# Task details
Beneath this instruction is a block of data; output from it exactly the lines that run from the one containing "Open the Add Indicator menu" through the one containing "You are a computer-use agent. The", inclusive.

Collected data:
..........

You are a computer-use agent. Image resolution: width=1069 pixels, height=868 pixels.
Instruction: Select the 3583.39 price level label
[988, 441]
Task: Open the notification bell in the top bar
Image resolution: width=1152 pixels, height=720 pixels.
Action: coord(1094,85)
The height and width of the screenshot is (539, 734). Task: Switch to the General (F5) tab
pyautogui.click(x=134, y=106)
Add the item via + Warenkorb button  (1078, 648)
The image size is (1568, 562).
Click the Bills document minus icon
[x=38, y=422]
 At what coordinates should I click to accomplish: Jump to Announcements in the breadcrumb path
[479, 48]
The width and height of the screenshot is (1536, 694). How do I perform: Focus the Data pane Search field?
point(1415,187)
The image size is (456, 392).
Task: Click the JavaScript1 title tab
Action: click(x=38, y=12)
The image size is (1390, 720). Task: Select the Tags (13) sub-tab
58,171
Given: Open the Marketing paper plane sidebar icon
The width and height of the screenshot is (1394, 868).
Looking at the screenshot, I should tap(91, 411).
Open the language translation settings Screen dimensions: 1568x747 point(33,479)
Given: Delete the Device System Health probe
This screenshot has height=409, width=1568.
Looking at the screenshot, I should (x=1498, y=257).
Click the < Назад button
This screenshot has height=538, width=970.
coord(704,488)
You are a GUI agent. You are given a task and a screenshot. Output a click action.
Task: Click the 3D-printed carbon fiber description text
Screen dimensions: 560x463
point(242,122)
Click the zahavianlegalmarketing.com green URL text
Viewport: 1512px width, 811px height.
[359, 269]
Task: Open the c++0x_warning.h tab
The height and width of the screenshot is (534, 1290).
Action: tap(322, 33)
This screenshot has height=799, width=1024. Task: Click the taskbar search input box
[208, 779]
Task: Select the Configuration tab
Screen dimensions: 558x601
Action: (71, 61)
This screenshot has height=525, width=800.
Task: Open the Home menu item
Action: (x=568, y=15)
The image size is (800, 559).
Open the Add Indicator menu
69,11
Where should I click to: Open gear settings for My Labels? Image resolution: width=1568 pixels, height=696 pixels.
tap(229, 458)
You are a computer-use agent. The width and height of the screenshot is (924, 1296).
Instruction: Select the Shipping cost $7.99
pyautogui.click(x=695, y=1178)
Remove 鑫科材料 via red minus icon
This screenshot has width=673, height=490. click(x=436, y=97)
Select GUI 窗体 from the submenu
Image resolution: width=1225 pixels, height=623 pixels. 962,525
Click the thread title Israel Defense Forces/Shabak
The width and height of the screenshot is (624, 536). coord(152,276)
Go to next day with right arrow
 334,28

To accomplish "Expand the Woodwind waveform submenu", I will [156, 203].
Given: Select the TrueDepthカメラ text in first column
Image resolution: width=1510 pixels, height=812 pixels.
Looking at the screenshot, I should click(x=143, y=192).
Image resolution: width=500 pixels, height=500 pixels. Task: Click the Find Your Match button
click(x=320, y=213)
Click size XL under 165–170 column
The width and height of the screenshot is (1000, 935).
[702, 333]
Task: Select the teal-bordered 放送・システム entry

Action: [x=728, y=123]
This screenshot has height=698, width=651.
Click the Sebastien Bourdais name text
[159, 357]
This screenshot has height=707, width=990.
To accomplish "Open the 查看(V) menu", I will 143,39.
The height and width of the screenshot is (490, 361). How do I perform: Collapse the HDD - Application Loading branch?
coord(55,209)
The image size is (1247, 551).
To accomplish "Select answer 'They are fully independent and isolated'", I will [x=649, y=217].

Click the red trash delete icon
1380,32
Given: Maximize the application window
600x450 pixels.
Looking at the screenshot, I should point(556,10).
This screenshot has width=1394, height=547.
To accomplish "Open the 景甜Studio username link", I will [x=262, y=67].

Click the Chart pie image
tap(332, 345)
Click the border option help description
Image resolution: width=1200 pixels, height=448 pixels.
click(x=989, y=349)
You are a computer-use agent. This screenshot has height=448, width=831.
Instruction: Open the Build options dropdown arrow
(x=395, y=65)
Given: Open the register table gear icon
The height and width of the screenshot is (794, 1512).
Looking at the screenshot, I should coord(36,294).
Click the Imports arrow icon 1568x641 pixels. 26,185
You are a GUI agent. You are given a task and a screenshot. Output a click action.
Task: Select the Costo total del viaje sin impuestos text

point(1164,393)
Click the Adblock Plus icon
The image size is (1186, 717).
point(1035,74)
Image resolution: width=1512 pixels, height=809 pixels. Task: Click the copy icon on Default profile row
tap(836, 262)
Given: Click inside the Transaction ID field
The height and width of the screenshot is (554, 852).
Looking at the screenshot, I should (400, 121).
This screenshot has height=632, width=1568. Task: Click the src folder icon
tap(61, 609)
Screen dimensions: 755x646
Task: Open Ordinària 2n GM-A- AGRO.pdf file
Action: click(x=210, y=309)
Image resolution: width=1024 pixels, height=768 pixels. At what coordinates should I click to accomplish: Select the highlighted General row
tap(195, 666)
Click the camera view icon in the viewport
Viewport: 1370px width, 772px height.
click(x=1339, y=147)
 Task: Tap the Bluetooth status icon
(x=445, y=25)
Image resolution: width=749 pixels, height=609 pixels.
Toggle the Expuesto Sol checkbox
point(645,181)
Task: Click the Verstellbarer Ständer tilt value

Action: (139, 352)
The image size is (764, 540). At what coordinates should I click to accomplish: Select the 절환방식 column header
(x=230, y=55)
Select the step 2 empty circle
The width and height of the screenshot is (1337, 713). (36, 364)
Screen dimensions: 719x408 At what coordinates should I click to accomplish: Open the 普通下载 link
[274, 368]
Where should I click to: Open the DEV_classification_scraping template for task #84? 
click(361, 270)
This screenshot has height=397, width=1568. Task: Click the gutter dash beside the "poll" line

..........

# Answer for the task
Open the Add Indicator menu
69,11
Where should I click to: Open gear settings for My Labels? Image resolution: width=1568 pixels, height=696 pixels.
tap(229, 458)
You are a computer-use agent. The width and height of the screenshot is (924, 1296).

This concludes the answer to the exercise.